Learn More About Predatory Lending And How To Avoid It.
Predatory lending is a bad as it sounds. Predatory lenders take advantage of homebuyers with low credit scores, high debt, poor credit histories, or little financial experience. Although the lenders make a lot of promises, the homebuyer usually ends up much worse off.
Typical predatory lending practices include:
- Charging higher rates due to race or nationality
- Charging junk fees
- Charging significantly higher costs at closing than previously estimated
- Using dishonest appraisers who overstate the value comparable to area homes
- Making a loan for more than the home is worth
- Encouraging you to lie on the application
- Demanding that you accept their offer immediately
- Offering federal loan guarantees
- Encouraging you to repeatedly refinance into loans with high closing costs and no benefit to you.
How to Avoid Predatory Lending Practices
When shopping for a loan, ask for referrals from people with good interest rates who are happy with their lenders. Avoid the hard-sell, wild promise radio ads or telephone calls. You should also take the following precautions to protect yourself from predatory lending:
Get several loan offers
Never accept the first loan offer. Shop around for two to three mortgage offers. Compare the costs, interest rates, and fees.
Ask for a list of fees in writing
Lenders should be willing to explain their costs to you and give you a good faith estimate of the costs before you apply. At least one day before closing, request a HUD-1 statement of your fees. If it's significantly more than the estimate, ask your lender to remove them. Don't agree to extra "products" that they try to sell you at the last minute.
Don't make false statements on your application
You should accurately report your income and debt on your loan application. If your lender encourages you to lie, find another lender. Lying on a loan application is fraud.

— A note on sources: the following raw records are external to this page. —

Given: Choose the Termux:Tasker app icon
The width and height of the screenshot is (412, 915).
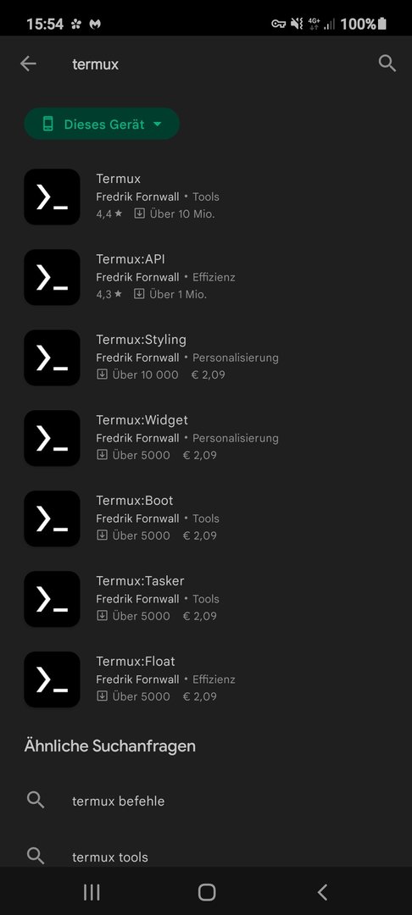Looking at the screenshot, I should coord(52,599).
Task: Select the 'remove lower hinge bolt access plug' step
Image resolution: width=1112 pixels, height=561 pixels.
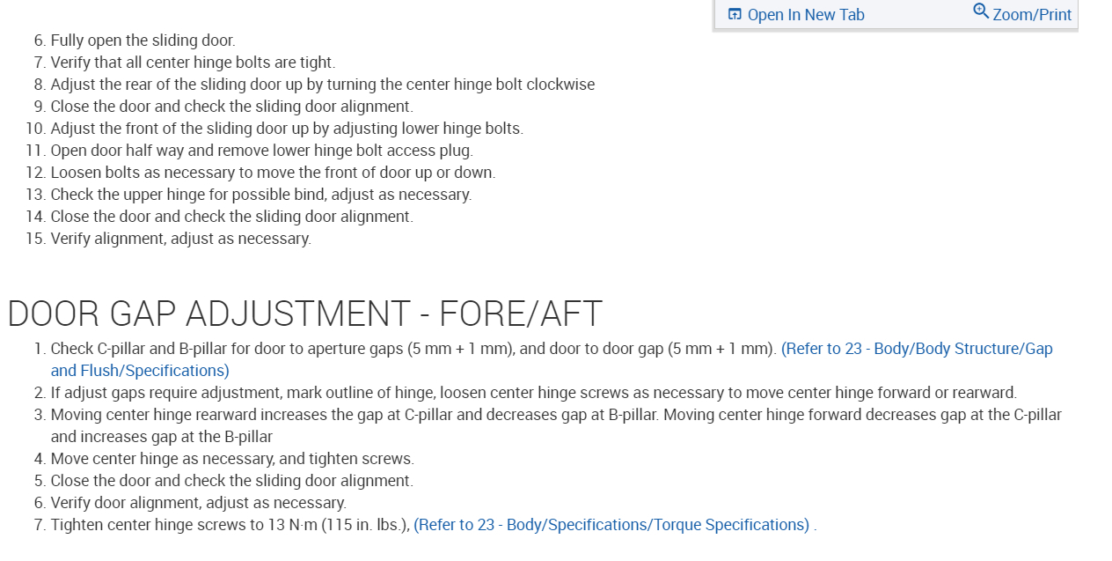Action: pyautogui.click(x=261, y=151)
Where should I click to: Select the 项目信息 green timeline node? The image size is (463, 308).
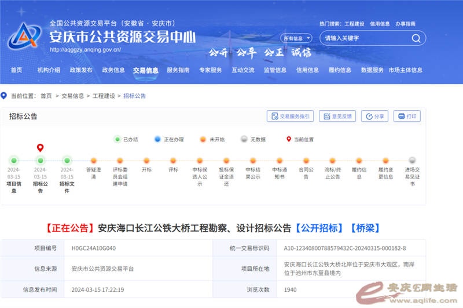[14, 161]
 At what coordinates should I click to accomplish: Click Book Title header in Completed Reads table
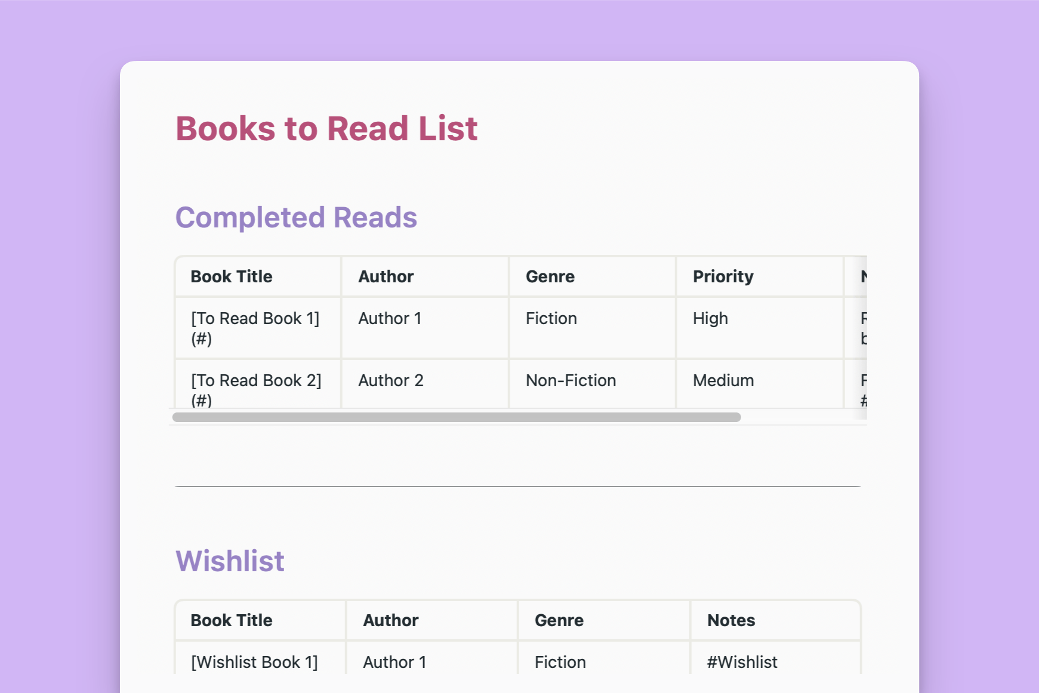click(232, 276)

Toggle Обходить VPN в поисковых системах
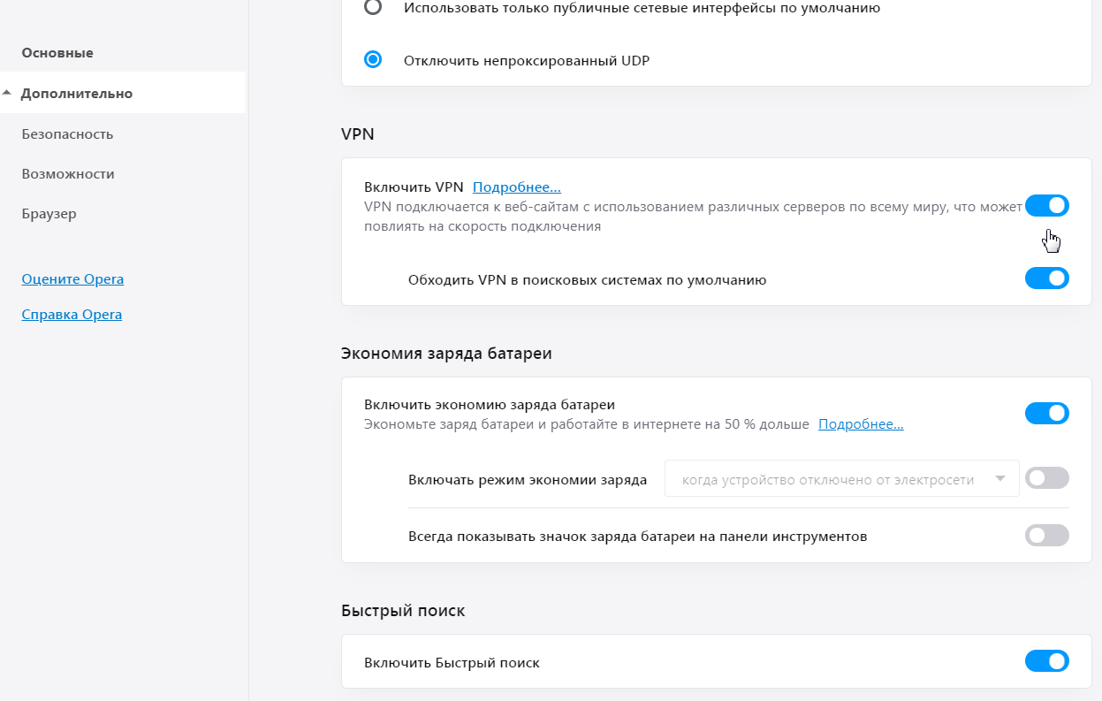pyautogui.click(x=1046, y=279)
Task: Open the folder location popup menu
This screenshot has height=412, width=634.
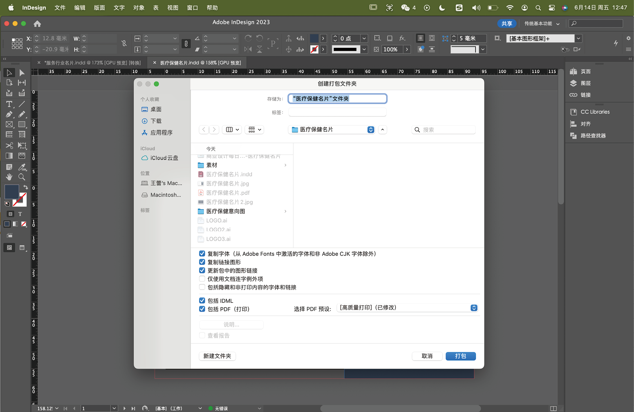Action: [x=332, y=130]
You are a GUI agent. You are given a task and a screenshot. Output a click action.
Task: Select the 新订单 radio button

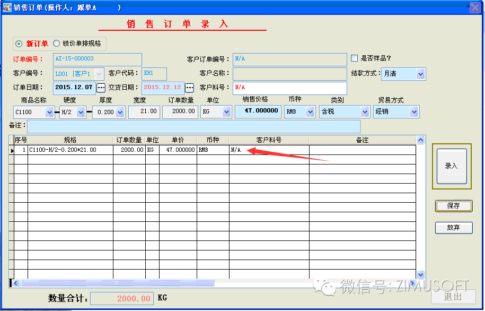coord(19,44)
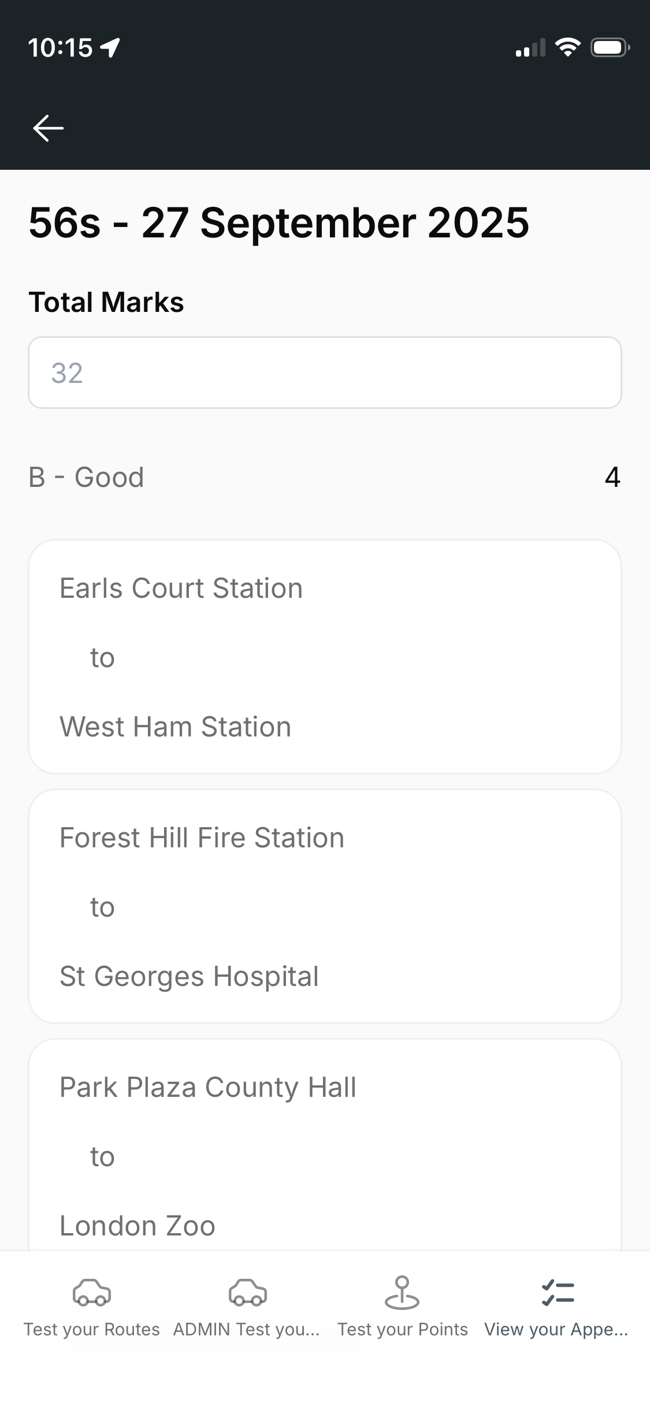Tap the Test your Points pin icon
The image size is (650, 1407).
coord(402,1293)
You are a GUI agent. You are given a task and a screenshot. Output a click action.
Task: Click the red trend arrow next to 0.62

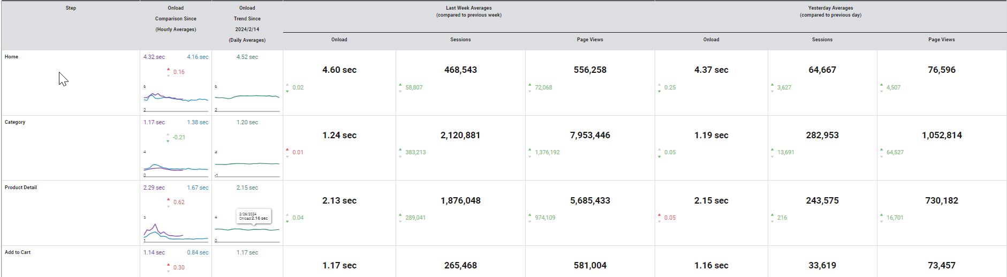[169, 200]

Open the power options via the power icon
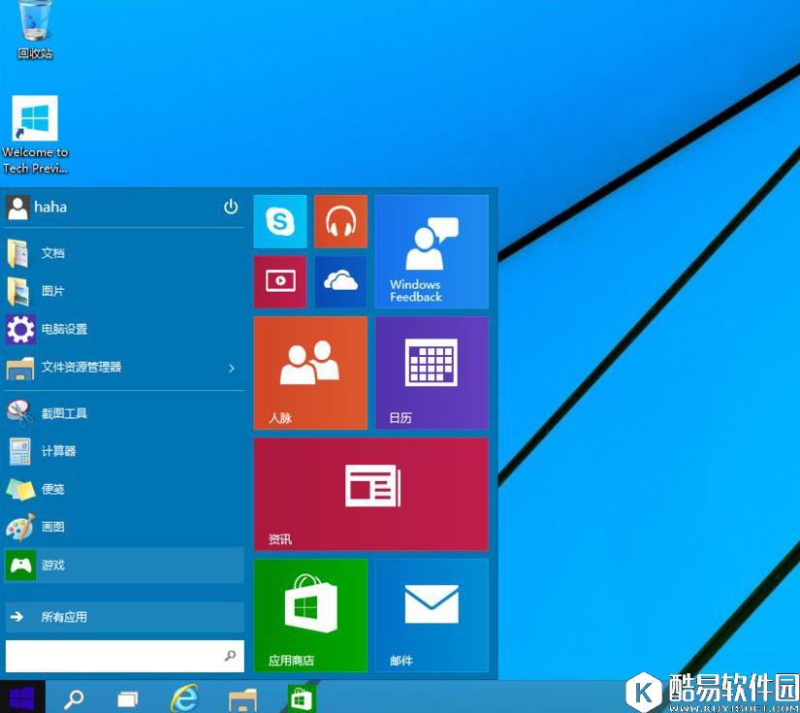(x=231, y=207)
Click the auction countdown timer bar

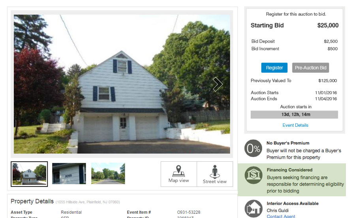[x=294, y=115]
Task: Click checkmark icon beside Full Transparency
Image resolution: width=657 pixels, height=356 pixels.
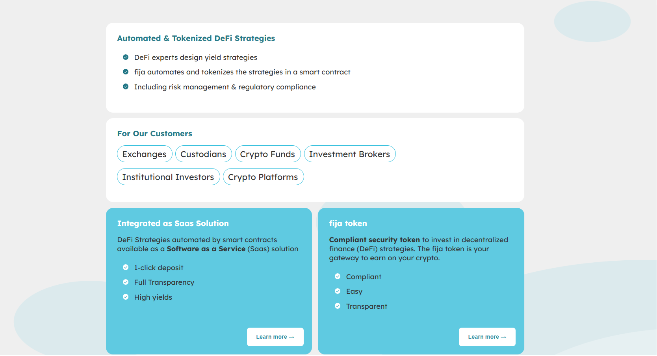Action: (x=126, y=282)
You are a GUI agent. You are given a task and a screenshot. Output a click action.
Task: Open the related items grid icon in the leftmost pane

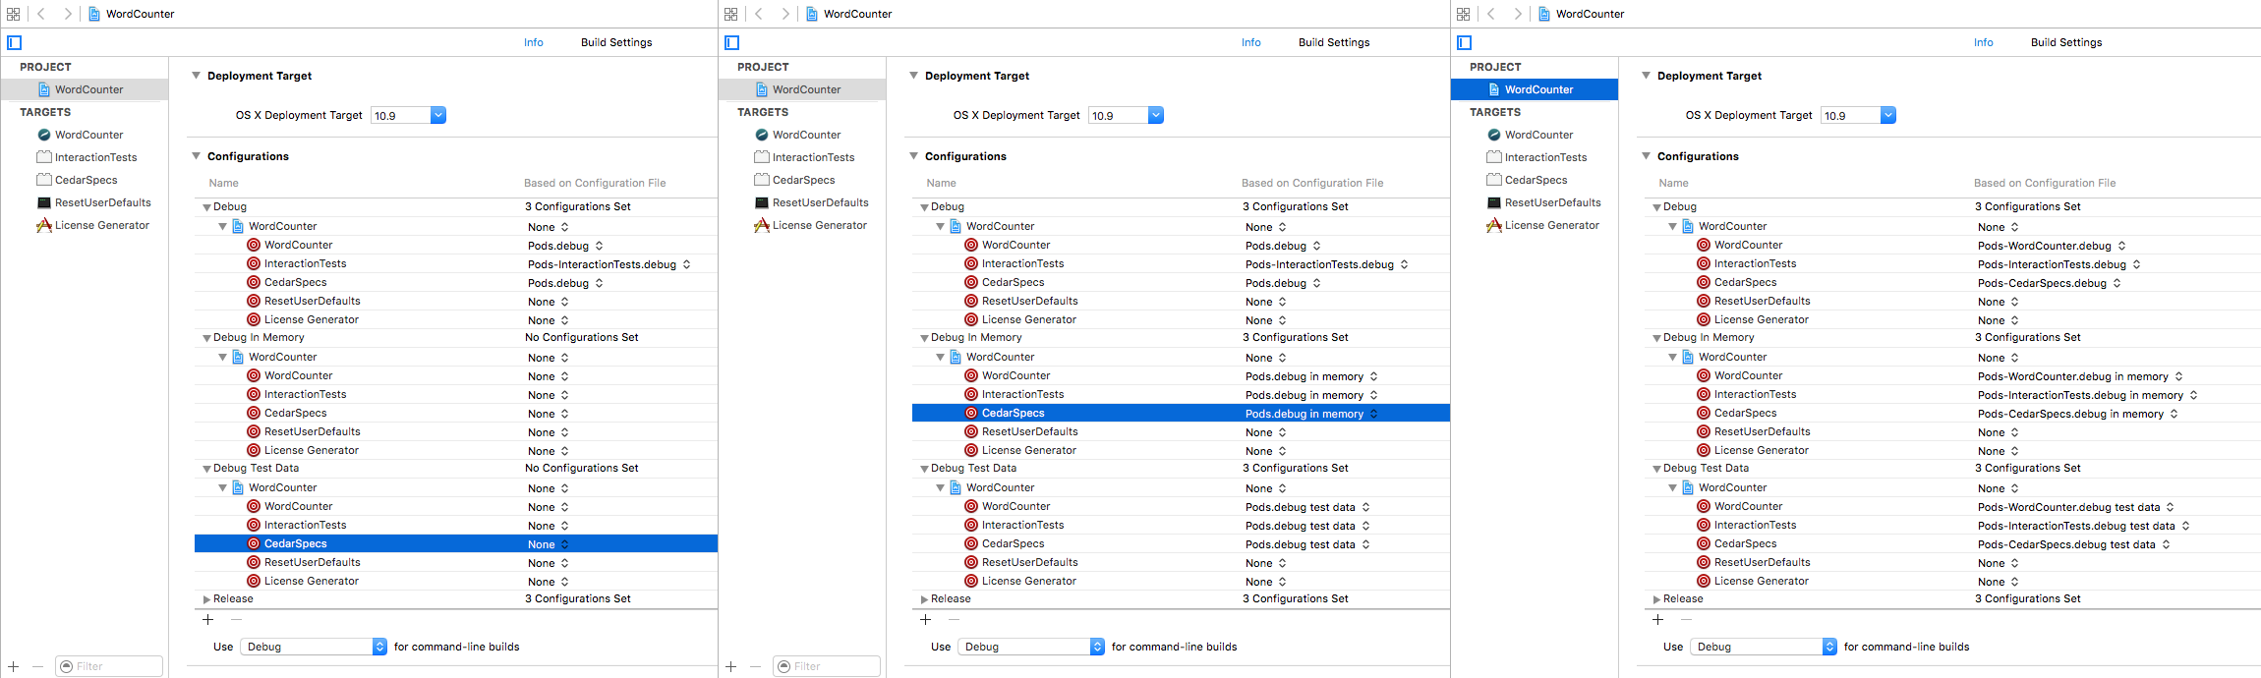click(x=14, y=14)
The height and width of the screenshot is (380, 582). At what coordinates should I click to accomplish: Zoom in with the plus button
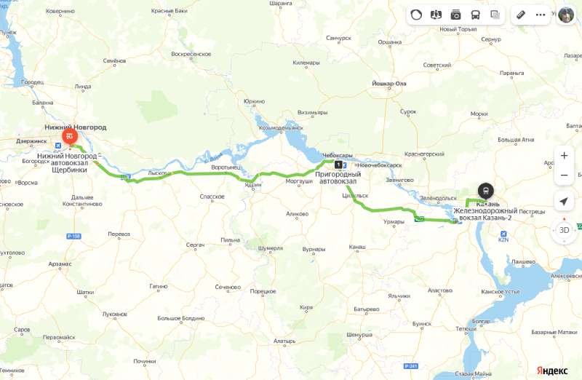565,156
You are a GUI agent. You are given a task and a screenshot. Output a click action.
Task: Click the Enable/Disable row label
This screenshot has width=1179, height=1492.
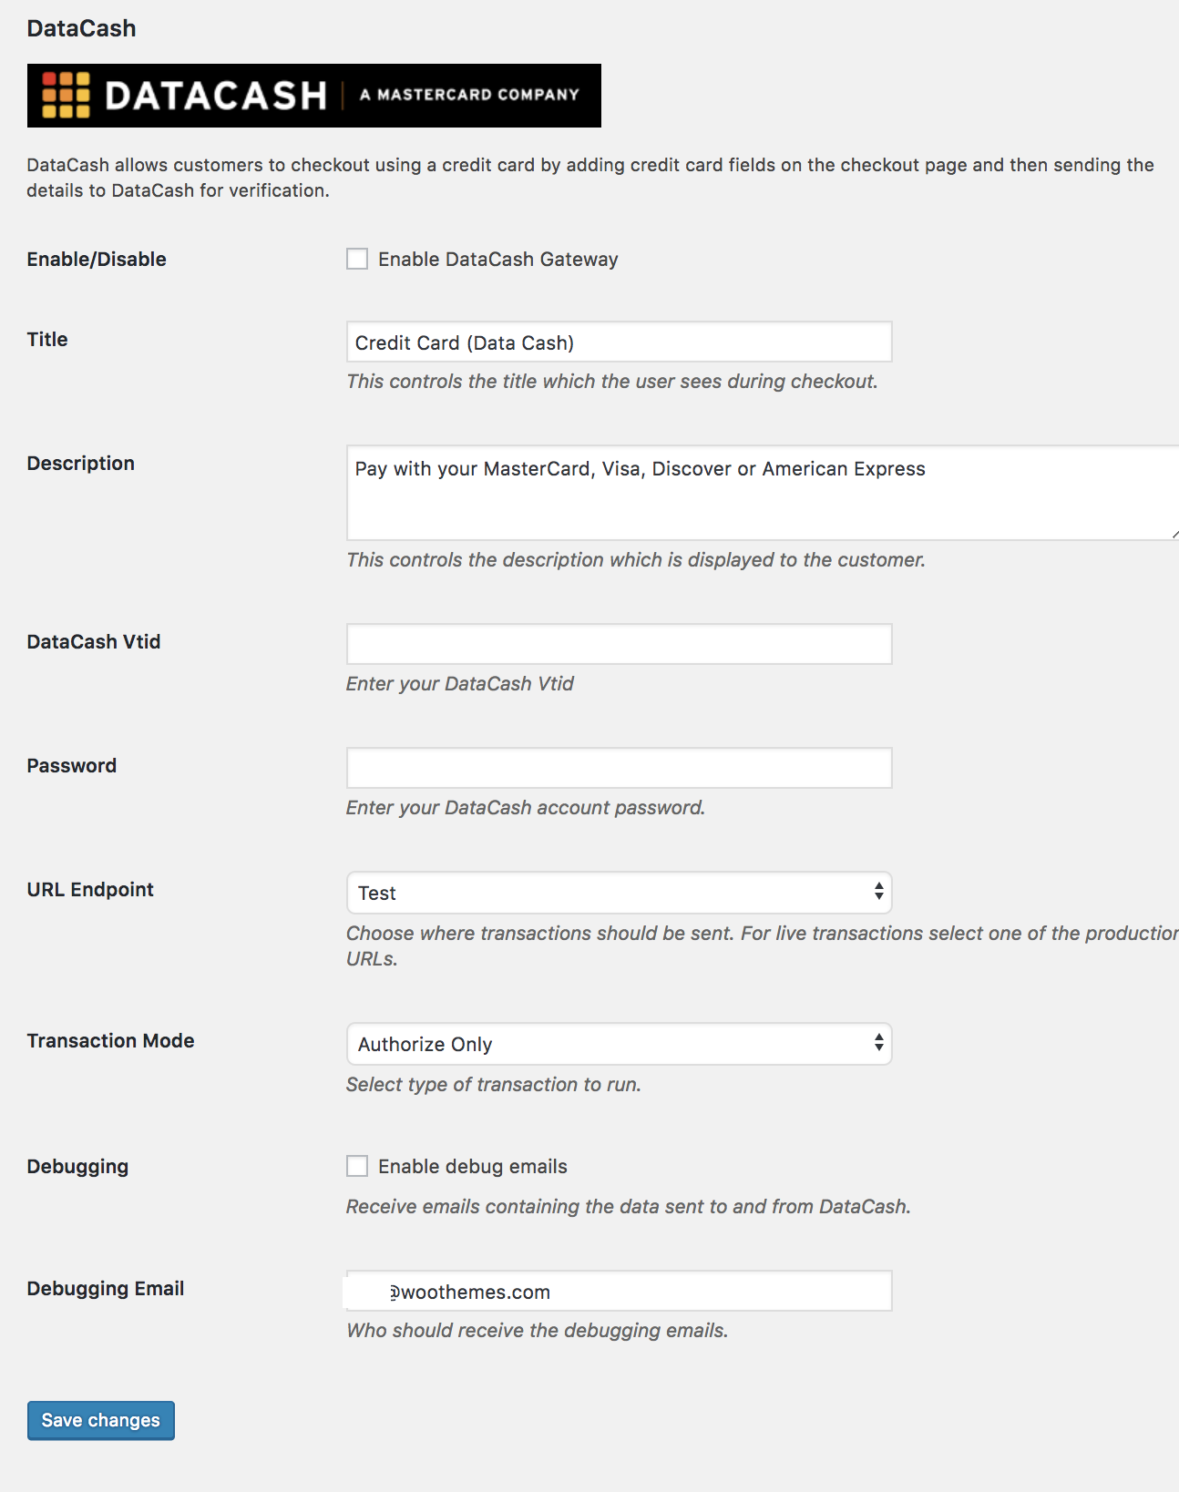97,260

Don't sign a blank document
Never sign a blank form provided by your lender. If a form has any uncompleted blanks, put lines in them or write "N/A" in them. If you don't and the lender later inserts information, you could be held liable for it.
Don't accept a 100% loan.
Never finance the entire cost of the house. A down payment of as little as 5% provides you with an equity cushion in case of a downturn and improves your position in the eyes of lenders.
Hire independent appraisers
If your lender's appraiser values the home at far more than you expected, hire an independent appraiser directly. Predatory lenders often push appraisers to value homes for more than they are worth so they can give you a larger loan. Unless home prices rise quickly and significantly, you won't be able to sell or refinance before your interest rate jumps.
Most lenders are honest and want you to be in a home you can afford. Predatory lenders profit off your inability to pay. If you suspect your lender is engaging in predatory mortgage lending practices, find another lender. It may be a hassle, but it is worth it.